What About the Hero?

This is a story of the young, sexy, voluptuous, blonde former hooker finding true love with her older sugar daddy. As a hero, Ritchie Jamison, Earl of Henning, isn’t as fun as Mellie, but he’s no jerk.

Despite a reputation for being a ladies’ man, he doesn’t sleep with anyone other than the heroine. He’s handsome, mature, rich, although sort of dim and dull. But because Mellie loves him and Mellie’s so great, I desperately wanted Mellie to get her man!

Final Analysis of Moment of Desire

What so terrific about Mellie?

Everything! She is who she is, complex, yet straightforward. Those she loves are fiercely protected, but those who have wronged her better watch out!

She ends up in ridiculously harrowing situations and plots her way out of them, skillfully succeeding.
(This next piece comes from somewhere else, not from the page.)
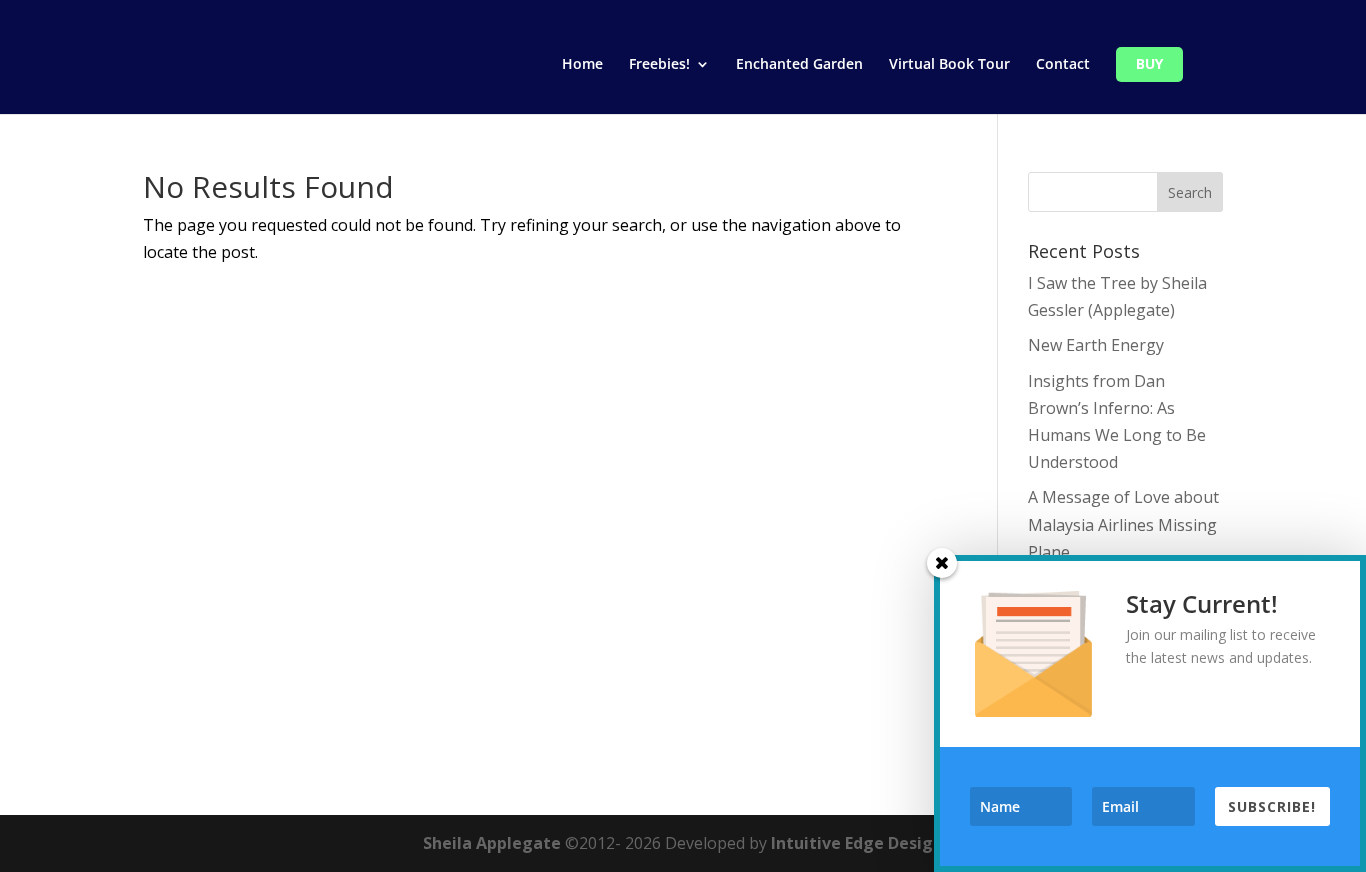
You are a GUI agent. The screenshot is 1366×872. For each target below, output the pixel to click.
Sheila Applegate (492, 843)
Mellie is no swooning, foot-stomping, virginal heroine who waits for the hero to save the day. She kills without flinching, she’ll fight for her man and the way Mellie plots revenge and crushes her adversaries in such a cruel and calculating manner is such cold-hearted, evil fun! I don’t want to spoil the shock; I was astonished that a heroine could be so remorseless!

This book was full of amusing spectacles, like a glitzy old-time soap opera. One quibble, though: the last few chapters are a bit anticlimactic as Mellie has disposed of all her enemies and there is just one more hurdle to mount before she can find happiness. But if anyone deserves it, she does.

Just like in the words of 1980’s English pop-tart Samantha Fox: “Naughty girls need love too!”